(Saved data entries)
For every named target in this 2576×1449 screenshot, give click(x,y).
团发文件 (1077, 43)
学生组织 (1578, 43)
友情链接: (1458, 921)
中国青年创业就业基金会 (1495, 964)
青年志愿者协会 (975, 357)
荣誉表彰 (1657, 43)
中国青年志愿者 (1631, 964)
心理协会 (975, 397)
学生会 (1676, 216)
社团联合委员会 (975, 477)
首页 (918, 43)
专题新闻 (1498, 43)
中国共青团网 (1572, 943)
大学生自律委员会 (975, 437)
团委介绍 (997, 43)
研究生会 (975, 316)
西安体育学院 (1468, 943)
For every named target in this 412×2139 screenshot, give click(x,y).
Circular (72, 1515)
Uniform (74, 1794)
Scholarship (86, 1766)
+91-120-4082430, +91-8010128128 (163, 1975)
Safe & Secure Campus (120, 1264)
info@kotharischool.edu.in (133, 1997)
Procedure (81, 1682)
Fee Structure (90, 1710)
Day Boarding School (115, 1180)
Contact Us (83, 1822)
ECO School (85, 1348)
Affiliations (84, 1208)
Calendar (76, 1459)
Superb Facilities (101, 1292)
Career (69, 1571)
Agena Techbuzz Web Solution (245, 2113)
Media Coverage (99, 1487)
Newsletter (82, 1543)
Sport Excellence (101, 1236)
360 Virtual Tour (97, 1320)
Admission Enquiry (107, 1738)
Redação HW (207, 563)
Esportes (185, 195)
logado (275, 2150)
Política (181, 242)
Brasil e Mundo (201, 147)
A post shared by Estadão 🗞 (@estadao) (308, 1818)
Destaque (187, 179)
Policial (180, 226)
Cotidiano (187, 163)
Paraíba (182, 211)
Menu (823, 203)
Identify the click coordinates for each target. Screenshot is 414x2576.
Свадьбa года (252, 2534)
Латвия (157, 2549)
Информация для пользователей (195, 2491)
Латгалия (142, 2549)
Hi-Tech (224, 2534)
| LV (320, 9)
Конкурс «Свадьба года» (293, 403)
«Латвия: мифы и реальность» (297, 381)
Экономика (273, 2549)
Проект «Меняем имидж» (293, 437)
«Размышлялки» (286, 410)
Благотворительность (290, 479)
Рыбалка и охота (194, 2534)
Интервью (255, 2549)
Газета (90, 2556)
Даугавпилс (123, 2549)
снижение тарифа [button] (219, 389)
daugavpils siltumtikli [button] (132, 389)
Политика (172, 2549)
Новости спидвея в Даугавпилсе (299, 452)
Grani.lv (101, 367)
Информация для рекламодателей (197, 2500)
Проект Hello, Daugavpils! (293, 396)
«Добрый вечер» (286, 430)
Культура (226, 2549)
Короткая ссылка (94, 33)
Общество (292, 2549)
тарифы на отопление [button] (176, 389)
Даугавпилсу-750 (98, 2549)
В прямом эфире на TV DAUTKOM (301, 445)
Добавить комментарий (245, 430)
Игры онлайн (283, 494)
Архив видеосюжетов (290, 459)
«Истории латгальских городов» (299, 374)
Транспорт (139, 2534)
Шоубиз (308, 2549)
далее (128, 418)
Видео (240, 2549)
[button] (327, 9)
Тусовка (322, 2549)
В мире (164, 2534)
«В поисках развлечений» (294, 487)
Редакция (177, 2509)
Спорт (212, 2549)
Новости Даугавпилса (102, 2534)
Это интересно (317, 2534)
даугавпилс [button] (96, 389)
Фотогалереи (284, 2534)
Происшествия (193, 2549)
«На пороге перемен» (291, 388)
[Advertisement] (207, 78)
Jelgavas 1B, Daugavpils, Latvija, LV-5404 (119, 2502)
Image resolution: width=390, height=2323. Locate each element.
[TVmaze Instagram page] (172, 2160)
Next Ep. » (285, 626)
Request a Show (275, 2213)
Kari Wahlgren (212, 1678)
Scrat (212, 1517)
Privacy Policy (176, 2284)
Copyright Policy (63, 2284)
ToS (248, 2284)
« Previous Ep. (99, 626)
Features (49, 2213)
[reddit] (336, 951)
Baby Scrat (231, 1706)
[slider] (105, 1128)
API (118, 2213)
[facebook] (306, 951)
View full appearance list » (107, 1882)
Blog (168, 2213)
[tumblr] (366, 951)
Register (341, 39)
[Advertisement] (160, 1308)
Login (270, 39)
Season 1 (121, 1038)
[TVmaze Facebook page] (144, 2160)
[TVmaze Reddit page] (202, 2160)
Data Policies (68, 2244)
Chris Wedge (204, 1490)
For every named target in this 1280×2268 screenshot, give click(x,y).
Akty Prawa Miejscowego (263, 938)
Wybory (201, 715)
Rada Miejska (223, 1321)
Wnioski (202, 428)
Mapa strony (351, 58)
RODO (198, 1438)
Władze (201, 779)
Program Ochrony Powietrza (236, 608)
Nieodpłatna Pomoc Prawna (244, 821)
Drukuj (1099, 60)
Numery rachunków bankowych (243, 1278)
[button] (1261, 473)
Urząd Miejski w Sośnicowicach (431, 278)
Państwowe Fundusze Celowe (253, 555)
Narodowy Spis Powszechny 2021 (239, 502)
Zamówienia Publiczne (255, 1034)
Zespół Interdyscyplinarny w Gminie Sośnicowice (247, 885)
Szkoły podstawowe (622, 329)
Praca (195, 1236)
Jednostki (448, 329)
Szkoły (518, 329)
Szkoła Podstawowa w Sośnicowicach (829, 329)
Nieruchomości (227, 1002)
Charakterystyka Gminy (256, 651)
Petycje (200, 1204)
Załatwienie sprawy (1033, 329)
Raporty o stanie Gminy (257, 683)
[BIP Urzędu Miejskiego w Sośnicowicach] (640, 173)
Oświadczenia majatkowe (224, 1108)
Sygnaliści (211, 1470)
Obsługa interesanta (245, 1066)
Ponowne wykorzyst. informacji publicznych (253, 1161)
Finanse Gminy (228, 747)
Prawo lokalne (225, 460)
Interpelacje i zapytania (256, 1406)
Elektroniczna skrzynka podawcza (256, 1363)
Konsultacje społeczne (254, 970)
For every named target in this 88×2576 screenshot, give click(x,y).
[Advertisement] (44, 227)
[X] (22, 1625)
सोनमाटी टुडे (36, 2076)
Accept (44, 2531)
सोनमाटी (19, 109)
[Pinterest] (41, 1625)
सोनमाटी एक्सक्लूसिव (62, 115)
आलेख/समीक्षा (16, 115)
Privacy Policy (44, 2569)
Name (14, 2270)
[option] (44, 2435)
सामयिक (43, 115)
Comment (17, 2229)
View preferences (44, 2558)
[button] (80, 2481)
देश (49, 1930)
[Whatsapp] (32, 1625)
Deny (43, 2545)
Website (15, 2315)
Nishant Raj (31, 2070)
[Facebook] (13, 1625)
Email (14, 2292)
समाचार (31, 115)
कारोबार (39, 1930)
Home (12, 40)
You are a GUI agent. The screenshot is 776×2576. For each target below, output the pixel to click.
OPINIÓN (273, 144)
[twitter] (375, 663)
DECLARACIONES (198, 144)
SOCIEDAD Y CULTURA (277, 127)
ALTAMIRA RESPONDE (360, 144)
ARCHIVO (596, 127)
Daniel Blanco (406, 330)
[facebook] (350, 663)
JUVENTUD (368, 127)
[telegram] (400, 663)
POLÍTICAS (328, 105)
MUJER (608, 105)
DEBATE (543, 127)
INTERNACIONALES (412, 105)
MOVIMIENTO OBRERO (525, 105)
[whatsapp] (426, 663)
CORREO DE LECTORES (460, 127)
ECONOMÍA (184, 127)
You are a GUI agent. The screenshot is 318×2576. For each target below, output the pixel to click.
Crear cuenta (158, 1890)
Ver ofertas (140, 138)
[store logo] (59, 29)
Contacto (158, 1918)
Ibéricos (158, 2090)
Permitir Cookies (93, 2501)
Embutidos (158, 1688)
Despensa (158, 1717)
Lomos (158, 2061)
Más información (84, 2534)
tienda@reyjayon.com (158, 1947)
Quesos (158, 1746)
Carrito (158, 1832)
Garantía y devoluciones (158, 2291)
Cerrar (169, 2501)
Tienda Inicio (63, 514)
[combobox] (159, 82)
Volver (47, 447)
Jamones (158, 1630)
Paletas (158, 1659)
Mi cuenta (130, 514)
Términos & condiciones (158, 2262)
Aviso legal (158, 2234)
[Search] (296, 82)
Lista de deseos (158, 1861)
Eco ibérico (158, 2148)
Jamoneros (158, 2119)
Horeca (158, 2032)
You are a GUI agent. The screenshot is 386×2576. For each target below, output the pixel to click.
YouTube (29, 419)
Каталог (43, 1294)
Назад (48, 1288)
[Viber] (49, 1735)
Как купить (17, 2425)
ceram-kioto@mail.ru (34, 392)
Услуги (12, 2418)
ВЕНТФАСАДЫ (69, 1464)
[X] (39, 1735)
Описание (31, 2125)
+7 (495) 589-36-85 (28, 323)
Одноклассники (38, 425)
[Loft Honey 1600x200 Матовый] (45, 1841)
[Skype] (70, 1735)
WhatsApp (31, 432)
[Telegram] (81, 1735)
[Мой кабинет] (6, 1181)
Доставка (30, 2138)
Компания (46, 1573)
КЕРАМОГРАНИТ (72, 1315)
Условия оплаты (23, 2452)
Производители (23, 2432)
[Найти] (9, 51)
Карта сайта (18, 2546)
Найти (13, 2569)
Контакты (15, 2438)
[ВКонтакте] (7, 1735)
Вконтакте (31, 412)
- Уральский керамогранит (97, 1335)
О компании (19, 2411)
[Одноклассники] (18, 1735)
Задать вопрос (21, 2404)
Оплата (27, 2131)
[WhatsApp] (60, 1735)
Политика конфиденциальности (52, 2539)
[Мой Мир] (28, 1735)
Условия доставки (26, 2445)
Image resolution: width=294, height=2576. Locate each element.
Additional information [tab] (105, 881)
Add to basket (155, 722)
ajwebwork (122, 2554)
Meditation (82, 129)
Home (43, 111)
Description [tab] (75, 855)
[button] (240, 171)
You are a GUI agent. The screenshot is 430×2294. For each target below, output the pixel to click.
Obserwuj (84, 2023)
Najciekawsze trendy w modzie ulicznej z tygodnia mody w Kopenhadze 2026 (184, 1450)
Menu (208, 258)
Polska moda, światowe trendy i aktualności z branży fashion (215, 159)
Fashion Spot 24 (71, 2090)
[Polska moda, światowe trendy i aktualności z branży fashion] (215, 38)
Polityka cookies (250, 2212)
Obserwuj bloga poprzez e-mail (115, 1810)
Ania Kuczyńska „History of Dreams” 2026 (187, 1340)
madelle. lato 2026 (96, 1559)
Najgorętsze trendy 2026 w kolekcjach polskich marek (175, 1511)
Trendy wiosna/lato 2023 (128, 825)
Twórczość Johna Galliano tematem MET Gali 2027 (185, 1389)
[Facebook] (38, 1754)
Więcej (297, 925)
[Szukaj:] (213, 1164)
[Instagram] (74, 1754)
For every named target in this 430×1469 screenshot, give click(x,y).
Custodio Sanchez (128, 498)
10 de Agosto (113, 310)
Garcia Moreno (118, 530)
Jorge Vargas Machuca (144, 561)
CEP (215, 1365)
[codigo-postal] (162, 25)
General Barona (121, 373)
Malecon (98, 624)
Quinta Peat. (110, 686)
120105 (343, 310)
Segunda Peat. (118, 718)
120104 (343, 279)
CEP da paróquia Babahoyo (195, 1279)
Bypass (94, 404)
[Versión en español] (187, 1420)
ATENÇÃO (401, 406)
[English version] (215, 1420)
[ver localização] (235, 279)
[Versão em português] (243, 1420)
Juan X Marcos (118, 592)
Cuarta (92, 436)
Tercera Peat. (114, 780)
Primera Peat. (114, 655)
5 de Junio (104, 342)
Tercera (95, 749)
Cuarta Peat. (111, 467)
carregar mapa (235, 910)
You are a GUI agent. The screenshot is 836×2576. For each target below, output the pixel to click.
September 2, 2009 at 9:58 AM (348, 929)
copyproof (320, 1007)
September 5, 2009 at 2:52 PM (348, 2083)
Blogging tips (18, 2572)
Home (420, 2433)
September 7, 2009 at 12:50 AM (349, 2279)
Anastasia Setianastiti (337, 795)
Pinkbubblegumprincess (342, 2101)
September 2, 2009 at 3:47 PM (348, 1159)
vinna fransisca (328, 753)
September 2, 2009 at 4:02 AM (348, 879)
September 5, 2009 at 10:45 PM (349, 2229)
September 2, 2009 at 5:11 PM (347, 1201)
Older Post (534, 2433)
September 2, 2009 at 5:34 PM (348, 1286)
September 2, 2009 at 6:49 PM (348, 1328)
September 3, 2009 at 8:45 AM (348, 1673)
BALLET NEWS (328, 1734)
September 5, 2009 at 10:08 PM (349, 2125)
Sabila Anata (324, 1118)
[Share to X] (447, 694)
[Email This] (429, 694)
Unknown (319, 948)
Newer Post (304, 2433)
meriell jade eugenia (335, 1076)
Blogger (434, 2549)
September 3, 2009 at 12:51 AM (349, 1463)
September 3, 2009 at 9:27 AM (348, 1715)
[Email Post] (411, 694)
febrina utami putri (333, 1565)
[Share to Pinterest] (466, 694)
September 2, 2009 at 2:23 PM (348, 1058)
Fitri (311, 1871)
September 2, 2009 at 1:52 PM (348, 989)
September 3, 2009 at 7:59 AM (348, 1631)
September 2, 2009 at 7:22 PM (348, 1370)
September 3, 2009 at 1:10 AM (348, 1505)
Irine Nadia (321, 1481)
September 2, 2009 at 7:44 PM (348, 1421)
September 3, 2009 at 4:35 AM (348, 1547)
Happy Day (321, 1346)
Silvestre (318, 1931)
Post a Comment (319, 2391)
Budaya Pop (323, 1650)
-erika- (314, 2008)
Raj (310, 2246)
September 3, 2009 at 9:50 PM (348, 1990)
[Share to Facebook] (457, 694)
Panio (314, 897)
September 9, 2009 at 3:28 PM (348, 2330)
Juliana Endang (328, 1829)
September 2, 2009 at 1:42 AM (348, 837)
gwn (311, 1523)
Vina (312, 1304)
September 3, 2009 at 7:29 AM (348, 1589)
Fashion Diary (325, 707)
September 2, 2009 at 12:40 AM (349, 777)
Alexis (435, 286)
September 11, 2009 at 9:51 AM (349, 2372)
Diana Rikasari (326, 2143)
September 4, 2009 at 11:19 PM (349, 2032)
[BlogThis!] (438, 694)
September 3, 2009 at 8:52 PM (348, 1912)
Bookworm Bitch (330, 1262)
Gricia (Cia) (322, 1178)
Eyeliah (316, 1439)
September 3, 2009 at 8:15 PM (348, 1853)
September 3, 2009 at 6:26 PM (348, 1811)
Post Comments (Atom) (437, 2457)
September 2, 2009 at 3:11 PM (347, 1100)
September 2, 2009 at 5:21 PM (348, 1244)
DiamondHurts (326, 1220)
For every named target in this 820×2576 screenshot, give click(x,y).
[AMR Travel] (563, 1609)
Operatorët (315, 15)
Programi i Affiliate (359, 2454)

> _Problem details_:
In the records above, find the lines holding "Peat". Copy each one.

> _Completed task_:
Quinta Peat. (110, 686)
Segunda Peat. (118, 718)
Tercera Peat. (114, 780)
Primera Peat. (114, 655)
Cuarta Peat. (111, 467)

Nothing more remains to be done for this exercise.